ENTRE FULIGEM E MENTIRA
sobre o ataque na Faculdade de Ciências de Povo
Lemos, nestes últimos dias, a notícia do lançamento de mais de cinquenta mísseis sobre a Síria, enquanto os porta-aviões americanos estão em rota para a Coreia do Norte. Nas tensões diplomáticas entre Estados, respira-se um clima de guerra iminente. Mas mais do que iminente, a guerra é um negócio diário: nenhuma declaração de ataque de um Estado contra outro nem assinatura oficial. Só bombas. Mas quando se está distante das populações martirizadas e dos país martirizados, em contrapartida, a guerra torna-se “invisível”.
Durante todos estes anos, a indústria militar – entretanto indistinguível da que é policial-repressiva – tem vindo a ocupar terreno incessantemente; parece que a guerra não aflora sequer as consciências de um número cada vez maior de pessoas. No entanto, não fazer a ligação entre os mísseis que destroem cidades sírias e a violência dos ataques indiscriminados em Paris, Bruxelas, de Nice, Berlim, Londres, Estocolmo, é uma cegueira cada vez mais perigosa.
Na noite de 7 para 8 de de Abril, desconhecidos atacaram pelo fogo no laboratório CryptoLab, localizado na Faculdade de Ciências de Povo (Trento). O incêndio destruiu o laboratório e a fuligem tornou impraticável toda a estrutura. Parece que os danos ascendem a meio milhão de euros. O Presidente da Faculdade, Collini, e o Diretor da CryptoLab, Massimiliano Sala, continuam a dizer que este laboratório nunca colaborou com empresas militares ou de armas: esta é uma mentira suja. Basta percorrer o CV de Sala para descobrir o contrário: em 1996 foi “Aspirante de marinha com tarefas de investigação”, para colaborar em seguida com o centro de pesquisa da Defesa ORMEDIFE; de 2003 a 2007 com a STMicroelettronics – uma empresa que trabalha nos sectores da defesa e do aeroespacial – de 2010 até hoje com a TESLY no sector da criptografia, com o Ministério da Defesa no que se refere à criptoanálise, sempre com a presidência do Conselho de Ministros no campo da criptografia. Ou pode-se consultar os sites da faculdade para entender imediatamente o tipo de pesquisa que é feita naquele laboratório. Entre Setembro de 2013 e Agosto de 2016, a FBK e o CryptoLab colaboraram com a Thales Alenia Space, do grupo Finmeccanica, um dos maiores produtores de armamento do mundo. A Thales, entre outras, construíu os drones utilizados nos bombardeamentos no Afeganistão.
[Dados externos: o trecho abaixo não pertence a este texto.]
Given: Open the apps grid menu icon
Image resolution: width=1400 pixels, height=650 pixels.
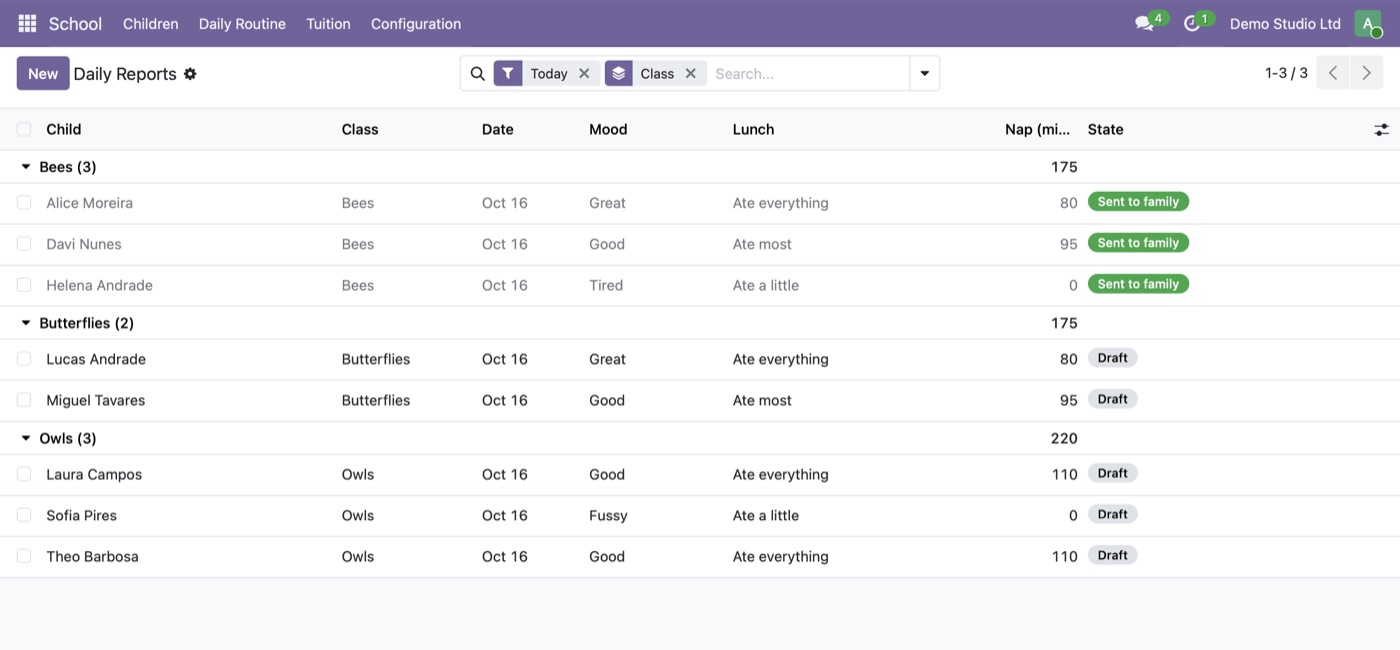Looking at the screenshot, I should tap(27, 23).
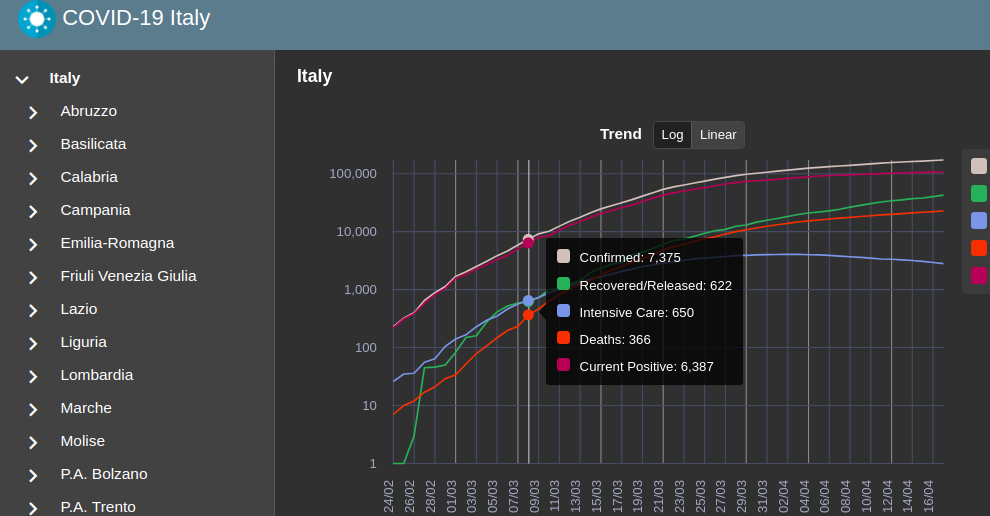Toggle the green Recovered legend swatch
The height and width of the screenshot is (516, 990).
point(979,193)
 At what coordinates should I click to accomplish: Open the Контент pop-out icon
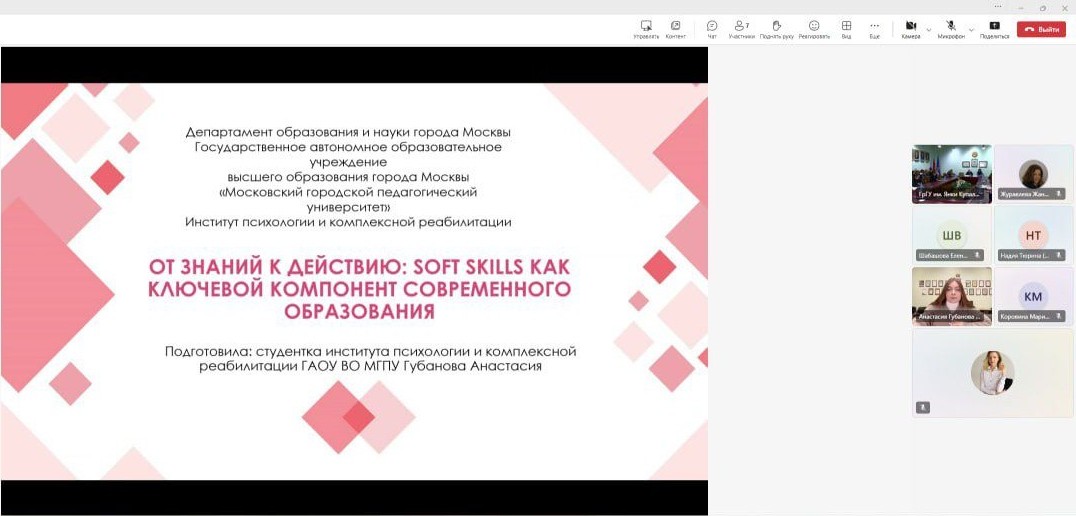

Aquelas que se referem à Cryptolab são somente algumas das pesquisas e colaborações entre a Universidade de Trento e a indústria da guerra.
A guerra do Ocidente rebobina da maneira mais brutal, mas as bombas, os gases químicos, as armas atómicas são muito mais assassinas e cobardes dos camiões lançados sobre a multidão.
Milhões de mortos não são uma opinião. As tecnologias ao serviço dos porta-aviões, satélites, bombardeiros, carros armados, são criadas nos laboratórios ao nosso lado.
A violência do fogo anónimo de sexta-feira à noite foi precisa e visada: um ataque contra a violência indiscriminada da guerra. Apenas um ser abjeto como um conselheiro provincial do Partido Democrático poderia pôr ao mesmo nível a ação de Povo e o incêndio (ser possível um massacre) do centro de acolhimento de refugiados de Roncone. Existe um abismo ético entre as duas ações. O abismo que separa quem aspira ao arame farpado e quem aspira à liberdade.
Na guerra contra os cérebros o “confusionismo” é a arma mais sorrateira. Felizmente alguém, de quando em vez, oferece-nos um pouco de flamejante clareza.